#### Data to use
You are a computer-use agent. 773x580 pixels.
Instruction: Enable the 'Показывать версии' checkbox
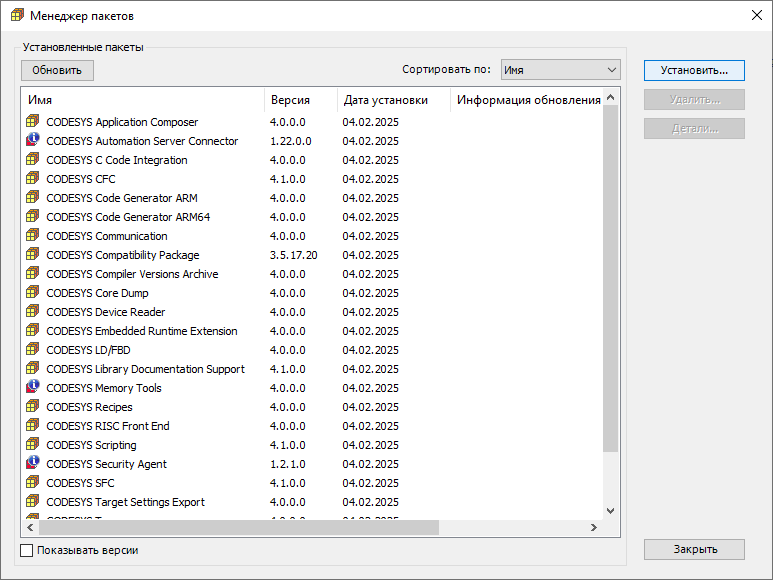pos(27,550)
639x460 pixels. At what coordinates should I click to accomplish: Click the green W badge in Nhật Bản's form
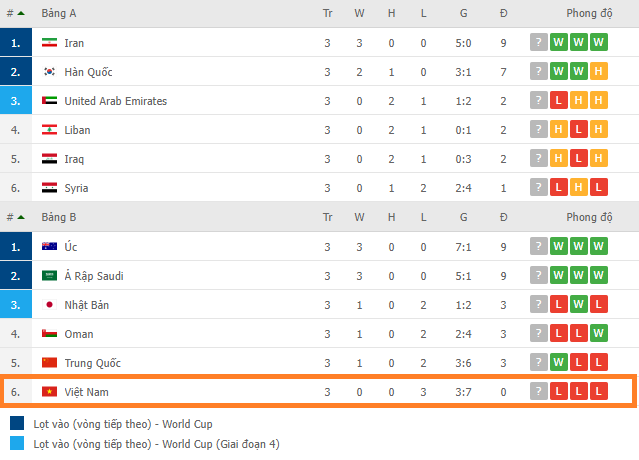(578, 304)
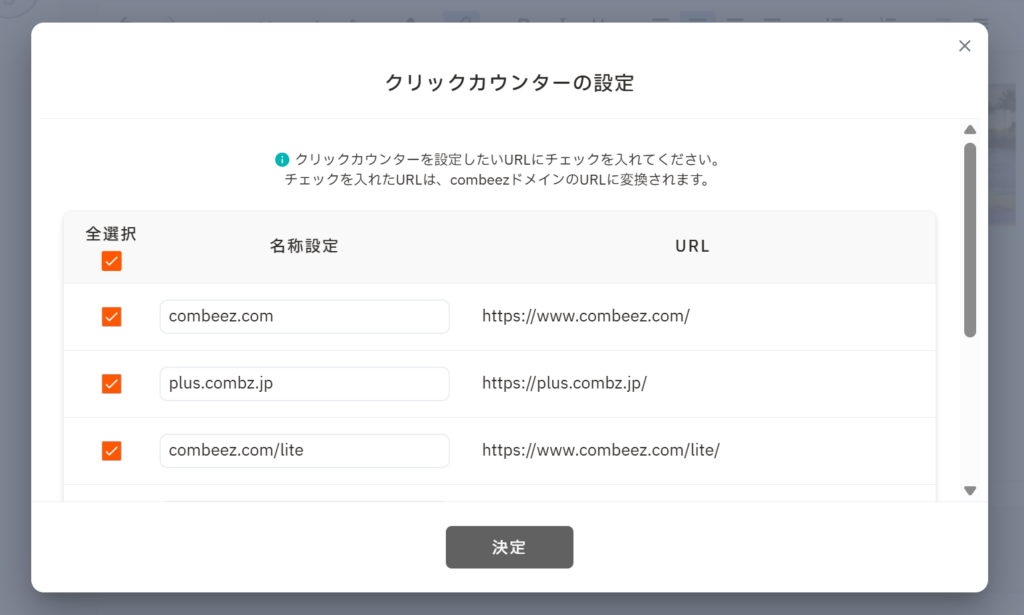This screenshot has height=615, width=1024.
Task: Uncheck the plus.combz.jp row checkbox
Action: pos(111,384)
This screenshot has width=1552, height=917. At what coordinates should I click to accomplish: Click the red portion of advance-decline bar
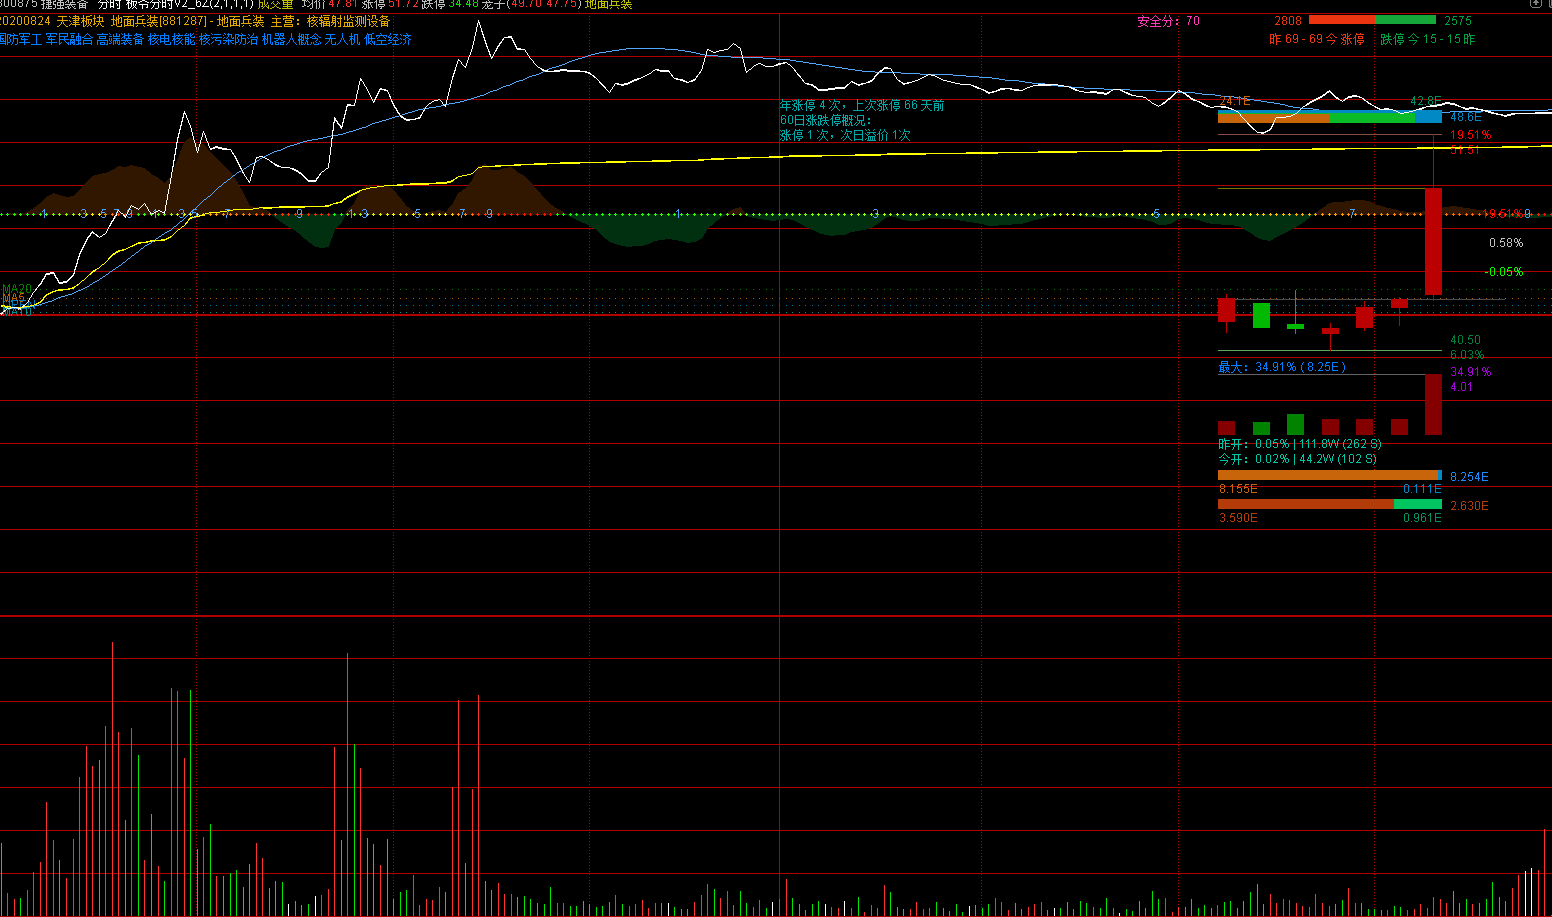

#### Task prompt
Drop the pictures and reproduce the rest of the data above exactly.

#### Answer box
You are a computer-use agent. 773x580 pixels.
Instruction: Enable the 'Показывать версии' checkbox
pos(27,550)
639x460 pixels. At what coordinates should I click to accomplish: Click the green W badge in Nhật Bản's form
(578, 304)
This screenshot has height=615, width=1024.
Task: Uncheck the plus.combz.jp row checkbox
Action: pos(111,384)
This screenshot has width=1552, height=917. At what coordinates should I click to accomplish: Click the red portion of advance-decline bar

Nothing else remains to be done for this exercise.